Description of the current state of the library
(None of what is described here is in the GitHub repo yet)
- I made the Rust part of the code take care of connection pooling. Passing options will be possible either directly or through an
Ecto.Repo
configuration. - sqlite3 doesn’t really have a notion of a “connection” per se; what it returns to you is basically a 32/64 bit integer – a handle a la the UNIX file descriptors.
- sqlite3 can and will return N different handles to the same DB file as long as N different consumers of the same DB request opening it.
- sqlite3 doesn’t encourage sharing the same handle between different OS threads (it does support it but with caveats so I decided to dodge that potentially dangerous path).
- This nicely maps to connection pools.
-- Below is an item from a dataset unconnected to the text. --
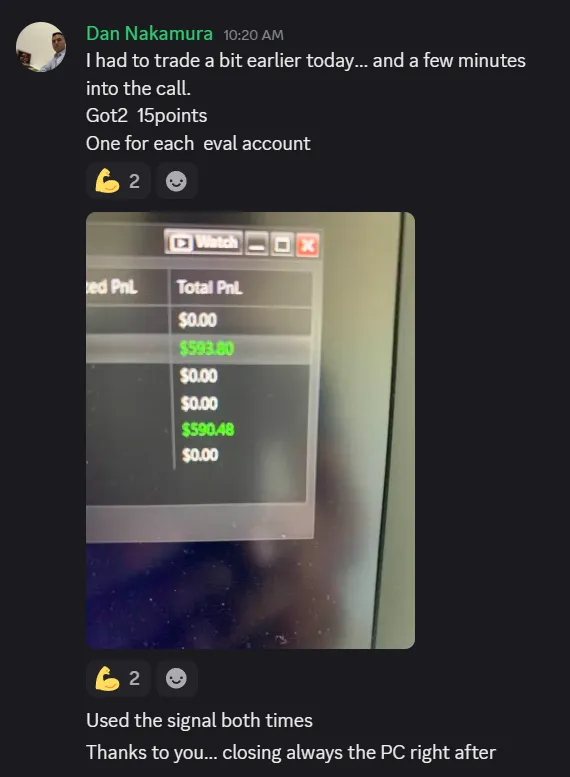Click the red X icon in the photographed window
Viewport: 570px width, 777px height.
pos(308,245)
I already have Rust tests that prove that opening the same file DB – or the same named in-memory DB – in multiple threads works fine and all threads see what the others did to the DB.
-
Here lies the main problem: when people want to open an anonymous in-memory DB (by specifying a DB name of
:memory:
orfile::memory:?<various_URL_formatted_parameters>
) then the connection pool will be giving you handles to a different in-memory anonymous DB every time you request a connection from the pool. In other words, a connection pool opened to the anonymous in-memory DB is basically a global pool responsible for all anonymous in-memory DBs your app might need, which IMO breaks the concept of an individual connection pool which should only be responsible for giving connections to the same DB.
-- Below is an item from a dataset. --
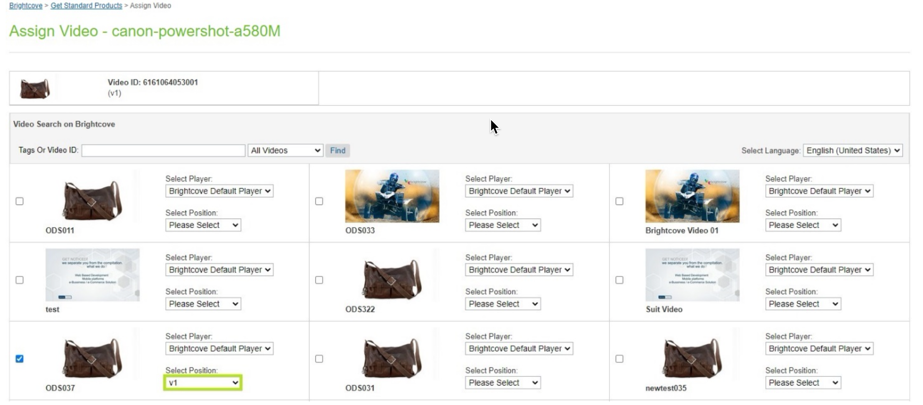Open Get Standard Products breadcrumb link
The width and height of the screenshot is (923, 405).
tap(86, 6)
(This is a limitation of the Rust connection pool library that pertains to sqlite3; it doesn’t handle that special case.)
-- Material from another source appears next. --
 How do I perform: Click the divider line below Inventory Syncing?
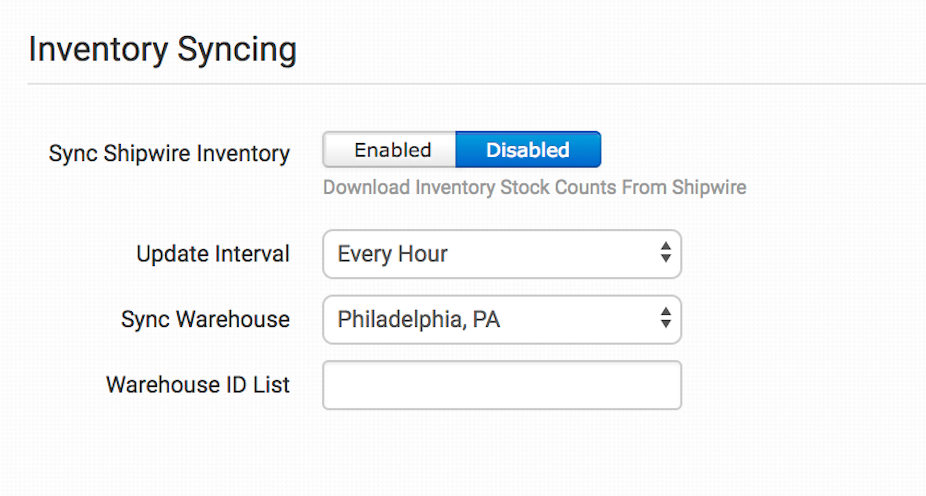476,84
My questions to the community
- Do you feel that an app using sqlite3 database(s) needs connection pooling at all? I feel that it does; after all, if somebody were to request 100K opens of the same DB then you will likely starve your system for file descriptors (one example; another is that you might run out of RAM). But my concerns here might be wrong and I am open to hear your thoughts.
- Should I leave in the surprising case of opening a connection pool to an anonymous in-memory DB that actually yields a handle to a different DB every time a connection is requested from that pool? I feel that’s an absolutely awful idea and it’s what prompted me to start this thread. However, I am not sure how to alleviate the problem.
- One way is to do away with connection pooling altogether (this introduces other tough technical challenges on the Rust side of the code).
- Trying to detect if the user wants to open an anonymous in-memory DB and skip the connection pooling in that case is a huge can of worms and a rabbit-hole – already attempted it and gave up because it started to take way too much time and energy. It’s doable, mind you, but I am not sure if that will not be barking up the wrong tree.
- Or I can just leave a big fat warning in the docs. But I am pretty sure somebody will make the wrong assumption and not read the docs and will then angrily open a GitHub issue.
I am open to your thoughts and will be grateful for a discussion.
// Dimi.